======== DATA SHOWN ========

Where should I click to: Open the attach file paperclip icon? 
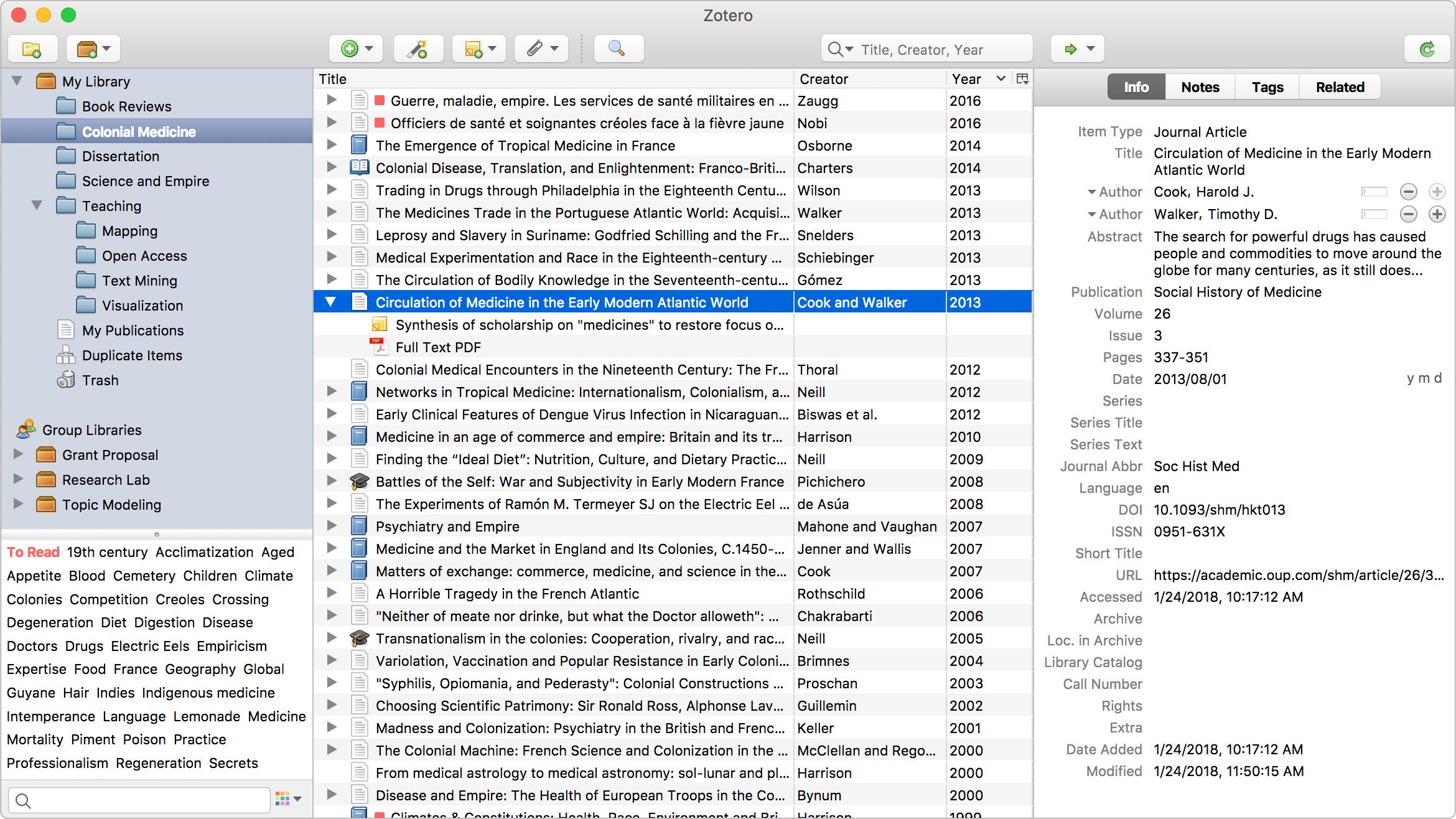544,48
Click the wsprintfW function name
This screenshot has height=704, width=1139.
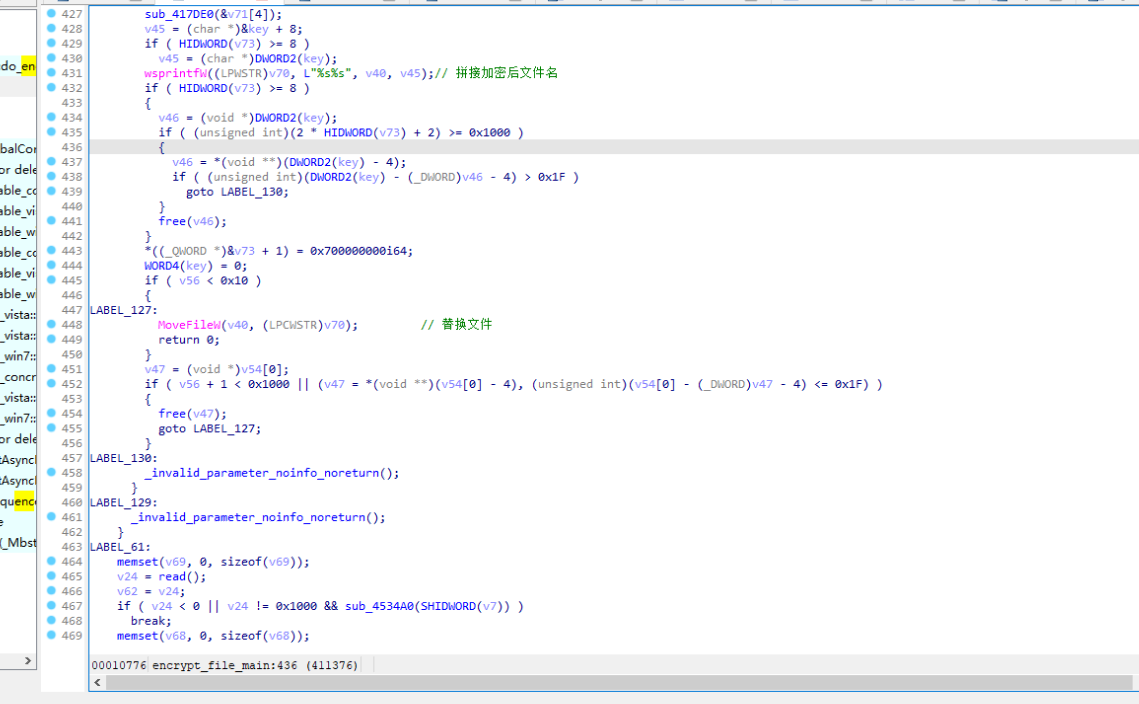(177, 73)
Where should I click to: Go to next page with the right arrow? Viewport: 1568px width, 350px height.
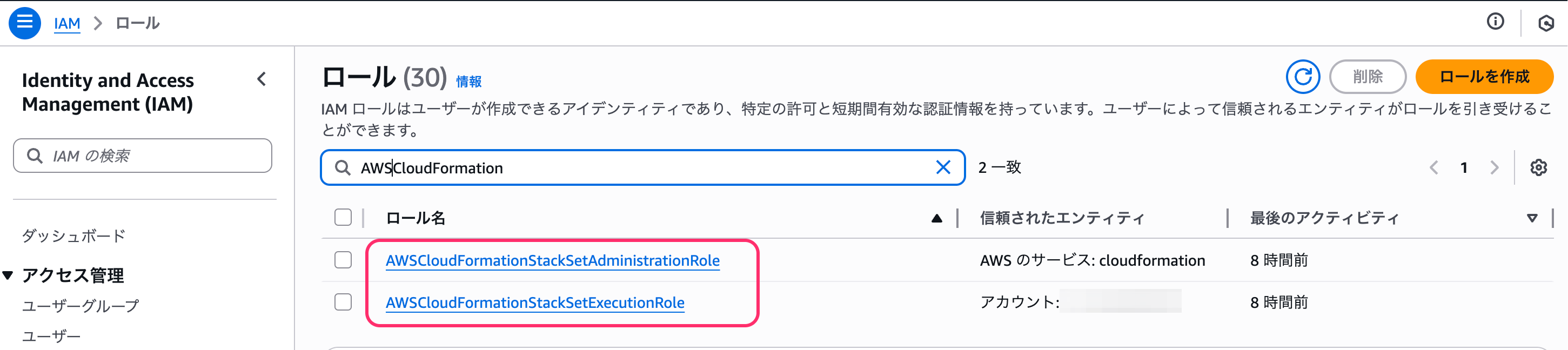1495,167
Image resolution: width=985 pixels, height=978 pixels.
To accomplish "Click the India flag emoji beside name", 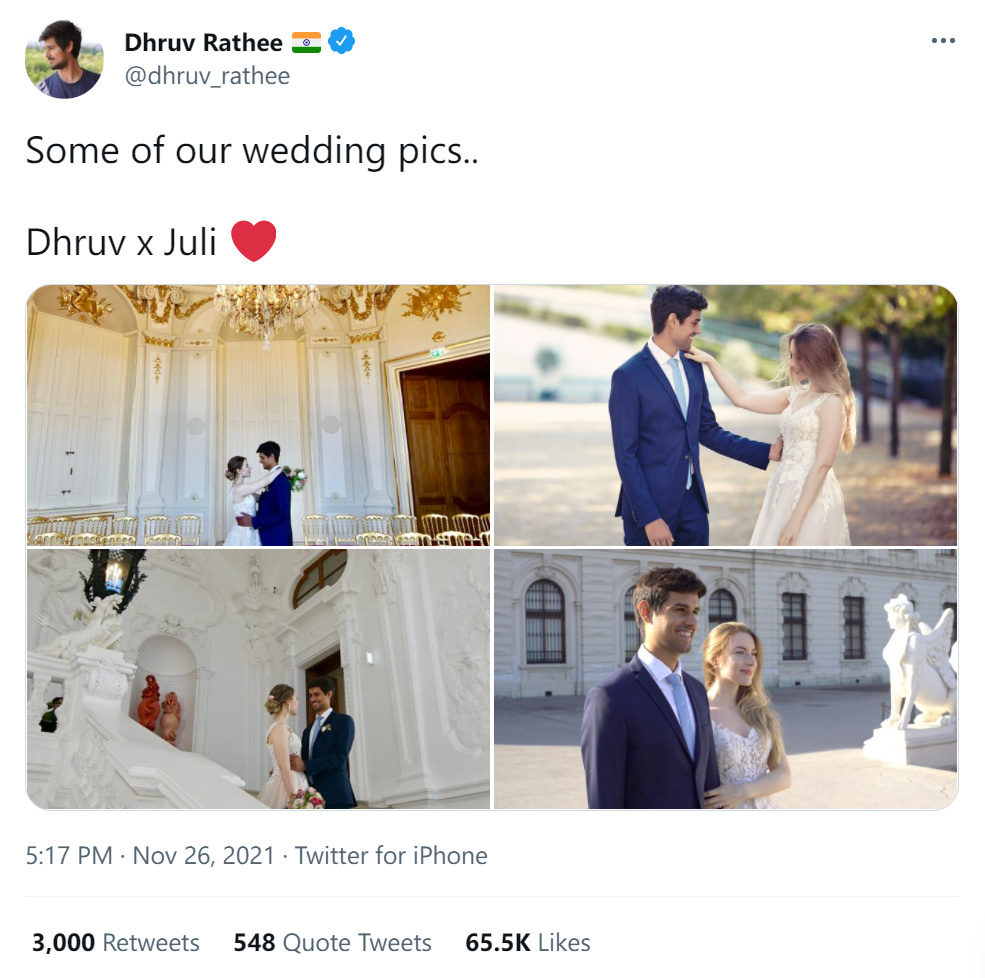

========

Everything from the line with "Where should I click to: Go" through the end of the listing above, both ends included, should be set down exactly; copy nothing else, and skip the pictures.

# PROBLEM SOLUTION
Where should I click to: Go to next page with the right arrow? Viewport: 1568px width, 350px height.
1495,167
Image resolution: width=985 pixels, height=978 pixels.
To accomplish "Click the India flag emoji beside name", 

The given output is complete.